Cross Pollination
- Cross Pollination
- Definition from wikiepedia
Cross-pollination, also called allogamy occurs when pollen is delivered to a flower from a different plant. Plants adapted to outcross or cross-pollinate often have taller stamens than carpels or use other mechanisms to better ensure the spread of pollen to other plants flowers.
How does this apply to urban homesteading?
Cross pollination can be also thought of one of the strengths of human civilization because, like plant systems, human communities can thrive with the help of knowledge sharing.
For communities, cross pollination can be as simple as neighbours teaching each other and sharing ideas. This helps the overall community's resilience by ensuring skill set redundancy and helps foster an understanding of how all of our wonderful technology sustains our way of life. Any understanding how the complex systems around us impact our lives can help the individual find their way through mis-information and fear.
Cross pollination is what you do when sharing ideas with others. It is what helps spread enthusiasm for new ideas and sow the seeds of change.

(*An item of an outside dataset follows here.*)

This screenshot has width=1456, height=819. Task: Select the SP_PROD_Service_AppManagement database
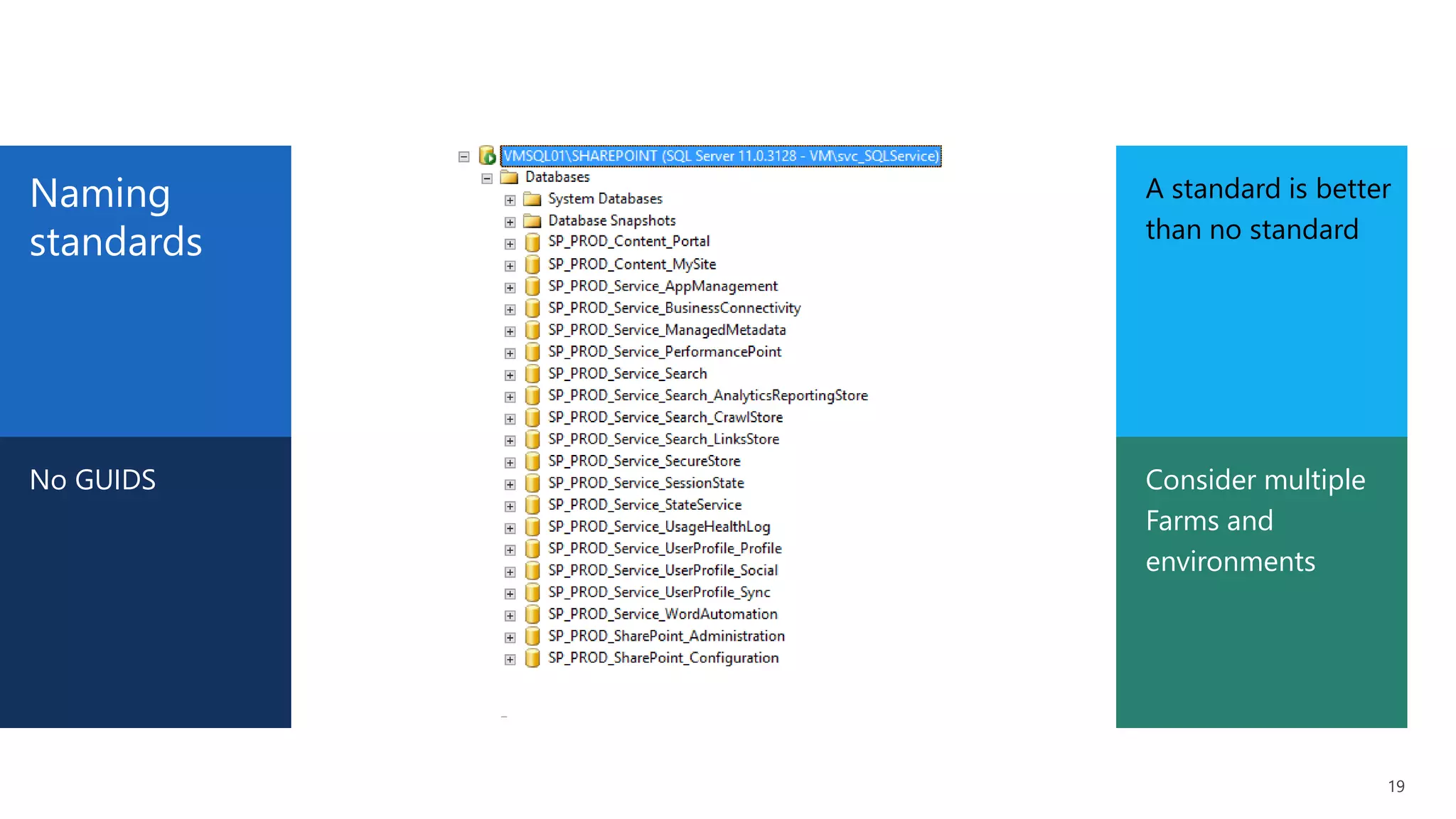pyautogui.click(x=662, y=286)
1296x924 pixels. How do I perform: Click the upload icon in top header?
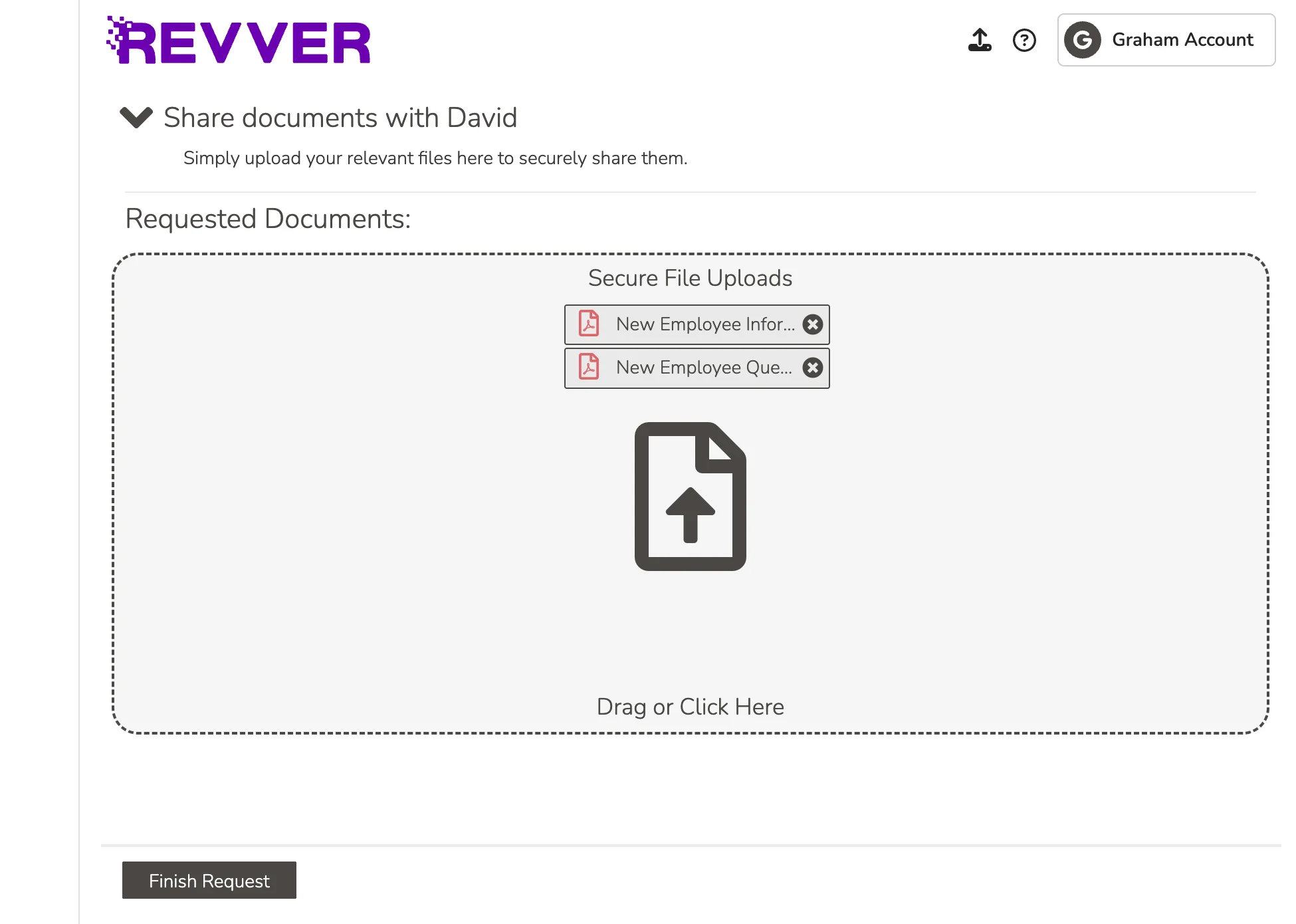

Since the agricultural revolution some tens of thousands of years ago, specialists have been able to concentrate their energy and time on study rather than basic needs. Specialists are our experts who design and plan complex systems that we all rely on. We have all benefited from the specialists' knowledge and deeper understanding of the world around us through the development and evolution of new ideas and technology.
Specialists are very important to our civilization because they have designed and built key pieces of infrastructure and pillars of our way of life. Some areas of knowledge are so complex that it takes years to know all the hows and whys of a particular topic, which the specialist are only able to do with the help of their community. Urban homesteading is the application of knowledge that a few enlightened individuals recognized as being key to our societal evolution. Permaculture is based in science which is learned by direct observation and experimentation.
Most of us have some sort of specialty that we have been working on for many years if not decades. The hard won knowledge of the specialist expert is what we all turn to when problems and challenges come up that we cannot solve ourselves.
Human nature is a complex idea of self that is often simplified to the extreme. One facet of human nature is to share our ideas with those around us. Generalists are people that have skill sets which span multiple disciplines and are capable of providing for themselves and their neighbours. Generalists are capable of applying the specialist's knowledge to real world challenges and adapting to better solutions as they are found. It is the generalist rather than the specialist that can help a community adapt and thrive through change and transition because they are capable of altering their patterns of doing when there is a chance to improve outcomes. An example of a generalist may be a citizen who can grow their own food, repair helpful tools, help raise balanced children, etc. Hmmmm... that sounds like the idea of urban homesteading, doesn't it?
Cross pollination in human society happens when the specialists share their knowledge with others. This helps foster the development of techniques essential to survival and a high quality of life for all community members. Many ideas and theories are thought of and developed, but it is the application of that knowledge which really matters. When ideas, like the permaculture principles and ethics, are spread throughout the community individuals will change their daily routines and therefore help a community change as well.
Urban homesteading is a great example of what we can all apply when we accept new ideas and thinking about how to live with more responsibility and comfort in a world that is facing some daunting challenges. Thank you to all of those scientists, farmers, permaculture teachers, and the goodness of human nature and sharing that have all laid the foundations for the next step in our social evolution.